Lula coloca tribunal em sinuca de bico
Diário da Manhã
Publicado em 23 de fevereiro de 2018 às 00:42 | Atualizado há 7 anos
O desembargador João Pedro Gebran Neto, do Tribunal Regional Federal da 4ª Região (TRF4), reconheceu ontem, em declaração a vários órgãos de imprensa, que os embargos de declaração apresentados pela defesa do ex-presidente Lula podem mudar a decisão anterior do Tribunal, que condenou o ex-presidente em segunda instância. É uma possibilidade, admitiu, sem, no entanto, afirmar que isto pode ocorrer.
O recurso da defesa apontou diversas omissões e contradições no acórdão relativo ao julgamento realizado no dia 24 de janeiro e pede que, como consequência da correção desses vícios, o processo seja anulado ou ex-presidente seja absolvido. O MPF terá 12 dias para se manifestar sobre a peça da defesa de Lula. Somente depois é que o TRF4 poderá julgar os embargos de declaração.
O TRF4 deverá levar, estima-se, dois meses para julgar os embargos de declaração da defesa do ex-presidente Lula, no caso do tríplex, que condenou o petista a 12 anos e um mês de prisão.
Segundo o advogado Cristiano Zanin Martins, o recurso protocolado na terça-feira passada demonstra que o acórdão contém 38 omissões em relação alegações que constam no processo e que foram apresentadas pela defesa no bojo das razões da Apelação Criminal. Também demonstra 16 contradições com os seus próprios termos, além de 5 obscuridades, ou seja, aspectos da decisão que revelam dificuldade de compreensão.
A defesa pede que sejam supridas essas omissões, e sanadas as contradições e obscuridades – o que poderá alterar o resultado do recurso de apelação julgado em 24 de janeiro desde que se reconheça a nulidade de todo o processo, ou parte dele.
AS FALHAS DO ACORDÃO
Das principais omissões apontadas pela defesa de Lula, destacam as seguintes, por si sós capazes de anular o processo, no todo ou em parte.
O TRF-4 foi omisso em relação aos fundamentos articulados para afastar a manifesta incompetência do juízo de 1º grau. O defensor quer que o TRF-4 se manifeste sobre a interceptação do principal ramal telefônico do escritório Teixeira, Martins e Advogados como razão determinante da suspeição do magistrado.

____

** OBJETIVO 1 **
Reescreva o trecho da matéria entre "O TRF4 deverá" e "mês de prisão.", inclusive, substituindo "dois meses" por "três meses".
** OBJETIVO 2 **
Transcreva sem alterações as entradas desde a linha que contém "Open the notifications bell icon" até o fim delas, incluindo as duas pontas.

____

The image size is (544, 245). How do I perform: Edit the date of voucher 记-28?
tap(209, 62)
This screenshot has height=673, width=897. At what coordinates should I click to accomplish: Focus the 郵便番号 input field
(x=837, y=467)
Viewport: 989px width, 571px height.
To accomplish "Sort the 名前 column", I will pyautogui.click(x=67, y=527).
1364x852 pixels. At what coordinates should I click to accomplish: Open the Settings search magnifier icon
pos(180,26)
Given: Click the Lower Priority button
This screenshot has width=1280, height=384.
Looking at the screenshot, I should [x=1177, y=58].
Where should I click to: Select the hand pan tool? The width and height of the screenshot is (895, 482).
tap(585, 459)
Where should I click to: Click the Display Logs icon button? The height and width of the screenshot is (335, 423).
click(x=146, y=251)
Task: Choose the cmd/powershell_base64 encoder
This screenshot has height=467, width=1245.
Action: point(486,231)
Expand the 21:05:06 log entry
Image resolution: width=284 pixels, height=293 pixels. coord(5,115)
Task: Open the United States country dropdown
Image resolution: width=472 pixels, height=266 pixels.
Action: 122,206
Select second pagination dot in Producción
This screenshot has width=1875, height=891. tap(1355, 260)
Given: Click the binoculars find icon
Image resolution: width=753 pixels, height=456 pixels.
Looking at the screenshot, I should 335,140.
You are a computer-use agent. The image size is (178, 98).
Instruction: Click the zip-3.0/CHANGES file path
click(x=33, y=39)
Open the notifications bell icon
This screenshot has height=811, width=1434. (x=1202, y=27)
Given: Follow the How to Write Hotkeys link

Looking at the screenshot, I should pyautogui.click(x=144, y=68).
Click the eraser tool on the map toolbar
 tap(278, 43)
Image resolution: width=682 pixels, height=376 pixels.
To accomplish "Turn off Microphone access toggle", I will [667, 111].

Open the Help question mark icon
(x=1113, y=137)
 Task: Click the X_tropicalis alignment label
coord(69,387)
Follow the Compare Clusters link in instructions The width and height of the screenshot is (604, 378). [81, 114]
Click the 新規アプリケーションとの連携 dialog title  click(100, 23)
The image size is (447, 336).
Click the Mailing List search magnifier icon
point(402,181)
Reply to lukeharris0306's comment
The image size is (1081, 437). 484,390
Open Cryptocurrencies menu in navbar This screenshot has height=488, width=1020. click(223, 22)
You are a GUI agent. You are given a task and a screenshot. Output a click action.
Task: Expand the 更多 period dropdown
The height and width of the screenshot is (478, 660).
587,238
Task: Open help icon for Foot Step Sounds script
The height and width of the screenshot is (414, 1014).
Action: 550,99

____

** RESULTADO CORRETO 1 **
O TRF4 deverá levar, estima-se, três meses para julgar os embargos de declaração da defesa do ex-presidente Lula, no caso do tríplex, que condenou o petista a 12 anos e um mês de prisão.

** RESULTADO CORRETO 2 **
Open the notifications bell icon
This screenshot has height=811, width=1434. (x=1202, y=27)
Given: Follow the How to Write Hotkeys link

Looking at the screenshot, I should pyautogui.click(x=144, y=68).
Click the eraser tool on the map toolbar
 tap(278, 43)
Image resolution: width=682 pixels, height=376 pixels.
To accomplish "Turn off Microphone access toggle", I will [667, 111].

Open the Help question mark icon
(x=1113, y=137)
 Task: Click the X_tropicalis alignment label
coord(69,387)
Follow the Compare Clusters link in instructions The width and height of the screenshot is (604, 378). [81, 114]
Click the 新規アプリケーションとの連携 dialog title  click(100, 23)
The image size is (447, 336).
Click the Mailing List search magnifier icon
point(402,181)
Reply to lukeharris0306's comment
The image size is (1081, 437). 484,390
Open Cryptocurrencies menu in navbar This screenshot has height=488, width=1020. click(223, 22)
You are a GUI agent. You are given a task and a screenshot. Output a click action.
Task: Expand the 更多 period dropdown
The height and width of the screenshot is (478, 660).
587,238
Task: Open help icon for Foot Step Sounds script
The height and width of the screenshot is (414, 1014).
Action: 550,99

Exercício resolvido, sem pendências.